Perspective: These butts don’t lie

More pressure needs to be put on the cigarette manufacturers to create biodegradable filters or simply be done with them completely.

No one even vaguely environmentally conscious uses plastic straws anymore (there are valid exceptions, the disabled, elderly or ill may still need to use them).

But for most of us, do so and you are sure to receive filthy looks over the top of your iced coffee. Straws are fast becoming the new fur coats of this generation.

Wear one and you were practically begging a greenie to attack you with a tin of paint. Now it’s the same with straws. The alternatives are super trendy too. You can choose from bamboo, reed, glass or metal, and get a nifty pouch to store them in your handbag.

But straws are so last week. I recently discovered that the real enemy are cigarette butts.

How you may wonder did I stumble on this discovery? Actually I have my 11 month old son to thank. Ruben is in the crawling/ puts everything and anything revolting into his mouth stage. Cigarette butts being his poison of choice!

I must visit Townsend park at least twice a week with my boys and to my horror I have discovered hundreds and thousands of cigarette filters hiding in the grass. Or I should say, Ruben discovers them. It is too revolting.

This 1964 advert for Viceroy cigarettes tells us the filter gives “the taste that’s right”.

So now when I go anywhere with him I first pull out a bag and enlist my three year old to help me de-butt the area before we play.

It’s like the star fish story in reverse. I imagine every smoker who flicks their little filter off into the air thinks that the little butt is too small to make a difference – but the combined effect is horrifying.

I did a bit of reading up on the effect all these cigarette butts are having on the environment and I was shocked by what I discovered.

The number one man-made contaminant in the world’s oceans is apparently the cigarette butt.

Since 1986 cigarette butts have been the most collected item on ocean beaches during campaigns organised by The Ocean Conservancy (one-third of all collected items).

Worldwide, about 10 million cigarettes are bought every minute. Upwards of five trillion filters, filled with toxic chemicals, make their way into our environment as discarded waste every year.

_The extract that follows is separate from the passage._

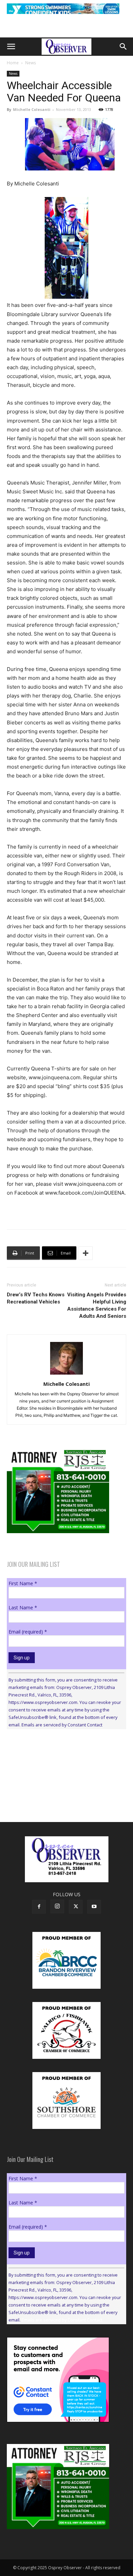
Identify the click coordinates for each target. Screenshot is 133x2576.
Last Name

Even more nauseating is that the source of the problem, the filter, apparently has little to no health benefit to smokers.

Has that sunk in yet? The number one man-made contaminant in the world’s oceans has no real purpose.

It is simply a publicity stunt.

Thomas Novotny, a professor of public health at San Diego State University is among those campaigning to have the filters banned.

“It’s pretty clear there is no health benefit from filters. They are just a marketing tool. And they make it easier for people to smoke,” states Novotny.

It all started in the 1950’s when the first real fears of lung cancer emerged.

Cigarette designers were initially trying to reduce some of the most dangerous substances in mainstream smoke.

This was when the now ubiquitous cellulose acetate cigarette filter was developed (it looks white cotton but it is actually a form of plastic and takes decades to decompose).

By the mid-1960s cigarette designers realised that they could not get around one big problem: the substance in tobacco smoke that gives pleasure and satisfaction is essentially the same substance that kills you.

The incredible claims of cigarette manufacturers in the 50’s and 60’s.

The agenda of cigarette manufacturers changed to creating a perception that filters reduced its harmful effects. And it worked.

Even more alarming, studies are now saying that filters actually increase your chances of getting lung cancer.

Filters reduce tar and let more air in, but the increased ventilation and slower tobacco burn result in more puffs per cigarette and more toxic cancer-causing chemicals being inhaled.

Used cigarette filters are also full of toxins which pollute our environment.

Research by Clean Virginia Waterways in the US found that just one cigarette butt in about eight litres of water is lethal to water fleas, a tiny crustacean found in fresh and saltwater.

And those tiny bits of tobacco left attached to cigarette filters carry more toxins than the filters themselves.

Campaigns to rid society of these dirty filters are beginning to gain momentum world-wide.

But more pressure needs to be put on the cigarette manufacturers to create biodegradable filters or simply be done with them completely. Enough excuses already!

Which reminds me of what my mom used to say to me when I began arguing with her as a teenager: “Young lady, no more buts!”